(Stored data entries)

________________________

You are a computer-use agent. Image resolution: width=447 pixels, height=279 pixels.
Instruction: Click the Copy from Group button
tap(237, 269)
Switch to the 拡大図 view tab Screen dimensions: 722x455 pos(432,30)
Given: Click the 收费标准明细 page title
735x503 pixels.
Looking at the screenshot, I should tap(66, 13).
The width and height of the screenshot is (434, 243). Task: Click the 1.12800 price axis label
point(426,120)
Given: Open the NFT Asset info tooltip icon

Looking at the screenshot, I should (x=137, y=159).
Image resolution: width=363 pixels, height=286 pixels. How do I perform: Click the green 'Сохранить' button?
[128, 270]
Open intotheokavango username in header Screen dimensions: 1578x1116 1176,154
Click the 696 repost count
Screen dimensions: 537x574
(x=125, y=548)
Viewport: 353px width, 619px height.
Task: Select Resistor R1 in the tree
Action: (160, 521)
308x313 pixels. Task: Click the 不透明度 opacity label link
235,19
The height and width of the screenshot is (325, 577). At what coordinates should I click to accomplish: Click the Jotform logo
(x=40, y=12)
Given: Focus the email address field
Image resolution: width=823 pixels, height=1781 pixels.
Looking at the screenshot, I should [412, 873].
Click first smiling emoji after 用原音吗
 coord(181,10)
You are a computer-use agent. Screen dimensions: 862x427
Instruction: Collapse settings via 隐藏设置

________________________

- TASK ITEM:
Your reply should be all of the data, returned exactly.

- EXERCISE ANSWER:
You are a computer-use agent. Image resolution: width=447 pixels, height=279 pixels.
Instruction: Click the Copy from Group button
tap(237, 269)
Switch to the 拡大図 view tab Screen dimensions: 722x455 pos(432,30)
Given: Click the 收费标准明细 page title
735x503 pixels.
Looking at the screenshot, I should tap(66, 13).
The width and height of the screenshot is (434, 243). Task: Click the 1.12800 price axis label
point(426,120)
Given: Open the NFT Asset info tooltip icon

Looking at the screenshot, I should (x=137, y=159).
Image resolution: width=363 pixels, height=286 pixels. How do I perform: Click the green 'Сохранить' button?
[128, 270]
Open intotheokavango username in header Screen dimensions: 1578x1116 1176,154
Click the 696 repost count
Screen dimensions: 537x574
(x=125, y=548)
Viewport: 353px width, 619px height.
Task: Select Resistor R1 in the tree
Action: (160, 521)
308x313 pixels. Task: Click the 不透明度 opacity label link
235,19
The height and width of the screenshot is (325, 577). At what coordinates should I click to accomplish: Click the Jotform logo
(x=40, y=12)
Given: Focus the email address field
Image resolution: width=823 pixels, height=1781 pixels.
Looking at the screenshot, I should [412, 873].
Click first smiling emoji after 用原音吗
 coord(181,10)
You are a computer-use agent. Screen dimensions: 862x427
Instruction: Collapse settings via 隐藏设置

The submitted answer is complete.